Shewanella vesiculosa M7T is a cold-adapted Antarctic bacterium that has a great capacity to secrete membrane vesicles (MVs), making it a potentially excellent model for studying the vesiculation process. S. vesiculosa M7T undergoes a blebbing mechanism to produce different types of MVs, including outer membrane vesicles and outer-inner membrane vesicles (O-IMVs). More recently, other mechanisms have been considered that could lead to the formation of O-IMVs derived from prophage-mediated explosive cell lysis in other bacteria, but it is not clear if they are of the same type. The bacterial growth phase could also have a great impact on the type of MVs, although there are few studies on the subject. In this study, we used high-resolution flow cytometry, transmission electron microscopy, and cryo-electron microscopy (Cryo-EM) analysis to determine the amount and types of MVs S. vesiculosa M7T secreted during different growth phases. We show that MV secretion increases during the transition from the late exponential to the stationary phase. Moreover, prophage-mediated explosive cell lysis is activated in S. vesiculosa M7T, increasing the heterogeneity of both single- and double-layer MVs. The sequenced DNA fragments from the MVs covered the entire genome, confirming this explosive cell lysis mechanism. A different structure and biogenesis mechanisms for the explosive cell lysis-derived double-layered MVs was observed, and we propose to name them explosive O-IMVs, distinguishing them from the blebbing O-IMVs; their separation is a first step to elucidate their different functions. In our study, we used for the first time sorting by flow cytometry and Cryo-EM analyses to isolate bacterial MVs based on their nucleic acid content. Further improvements and implementation of bacterial MV separation techniques is essential to develop more in-depth knowledge of MVs.

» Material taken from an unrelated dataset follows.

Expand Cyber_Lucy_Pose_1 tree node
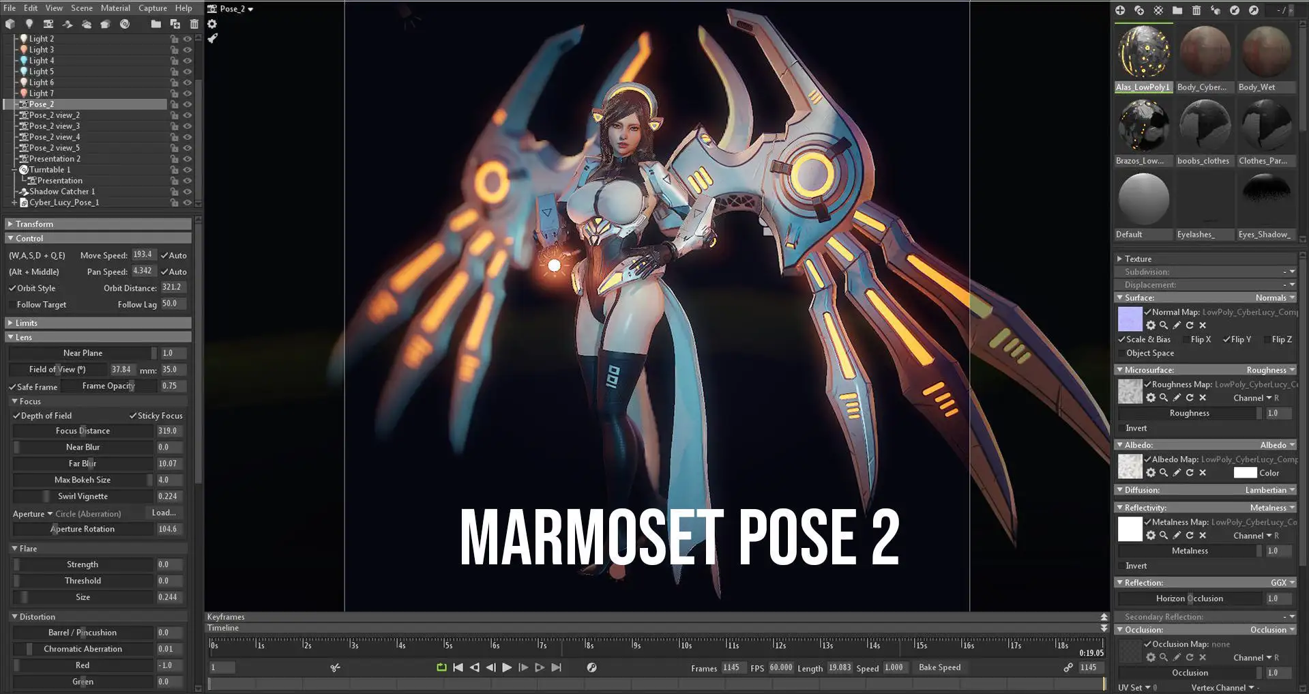 tap(14, 203)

Relationship Between Membrane Vesicles, Extracellular ATP and Biofilm Formation in Antarctic Gram-Negative Bacteria.

Biofilms offer a safe environment that favors bacterial survival; for this reason, most pathogenic and environmental bacteria live integrated in biofilm communities. The development of biofilms is complex and involves many factors, which need to be studied in order to understand bacterial behavior and control biofilm formation when necessary. We used a collection of cold-adapted Antarctic Gram-negative bacteria to study whether their ability to form biofilms is associated with a capacity to produce membrane vesicles and secrete extracellular ATP. In most of the studied strains, no correlation was found between biofilm formation and these two factors. Only Shewanella vesiculosa M7T secreted high levels of extracellular ATP, and its membrane vesicles caused a significant increase in the speed and amount of biofilm formation. In this strain, an important portion of the exogenous ATP was contained in membrane vesicles, where it was protected from apyrase treatment. These results confirm that ATP influences biofilm formation. Although the role of extracellular ATP in prokaryotes is still not well understood, the metabolic cost of its production suggests it has an important function, such as a role in biofilm formation. Thus, the liberation of extracellular ATP through membrane vesicles and its function deserve further study.

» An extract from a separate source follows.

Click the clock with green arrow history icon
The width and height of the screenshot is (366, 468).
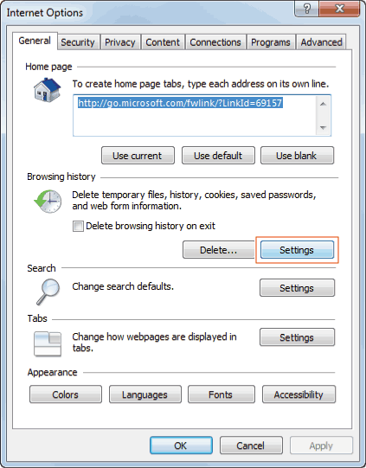pyautogui.click(x=48, y=202)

Cryo-transmission Electron Microscopy of Outer-inner Membrane Vesicles Naturally Secreted by Gram-negative Pathogenic Bacteria.

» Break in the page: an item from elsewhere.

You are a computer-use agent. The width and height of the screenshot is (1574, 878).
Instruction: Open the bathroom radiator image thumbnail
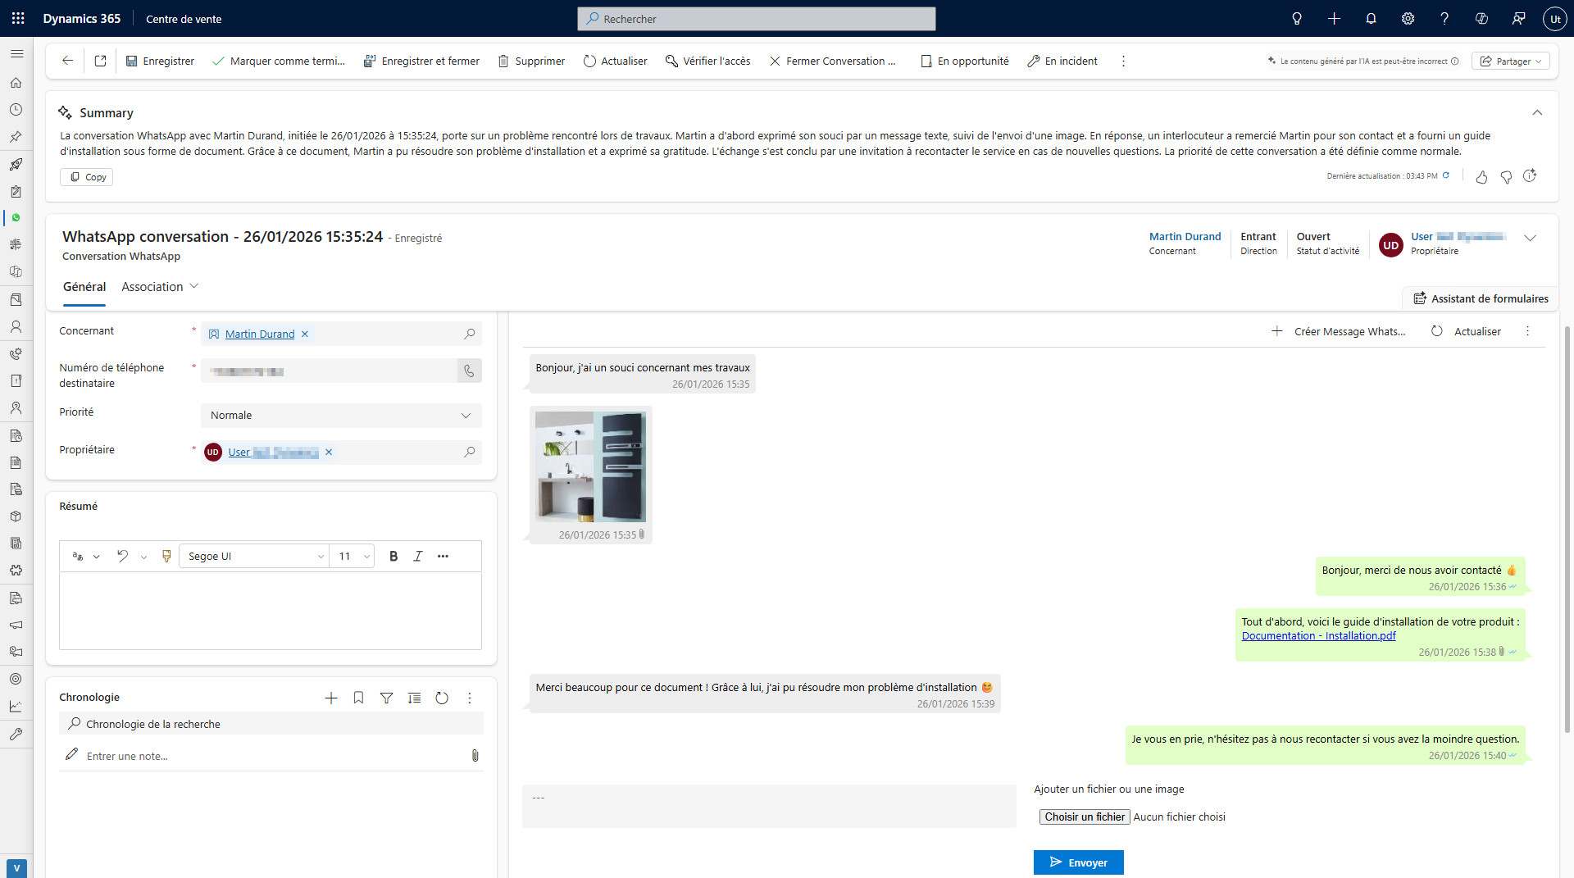coord(590,466)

A protocol was developed to visualize and analyze the structure of membrane vesicles (MVs) from Gram-negative bacteria. It is now accepted that these micrometric spherical vesicles are commonly produced by cells from all three domains of life, so the protocol could be useful in the study of vesicles produced by eukaryotes and archaea as well as bacteria. The multiplicity of functions performed by MVs, related to cell communication, interaction with the immune system, pathogenesis, and nutrient acquisition, among others, has made MVs a hot topic of research. Due to their small size (25-300 nm), the observation of MVs requires electron microscopy and is usually performed by transmission electron microscopy (TEM) of negatively stained MVs. Other protocols applied for their visualization include scanning electron microscopy, TEM after fixation and embedding of vesicles, or even atomic force microscopy. In some of these techniques, vesicle structure is altered by drying, while others are time-consuming and most of them can generate artifacts. Cryo-TEM after plunge freezing allows the visualization of samples embedded in a thin film of vitreous ice, which preserves their native cellular structures and provides the highest available resolution for the imaging. This is achieved by very high cooling rates that turn the intrinsic water of cells into vitreous ice, avoiding crystal formation and phase segregation between water and solutes. In addition to other types of characterization, an accurate knowledge of MV structure, which can be obtained by this protocol, is essential for MV application in different fields.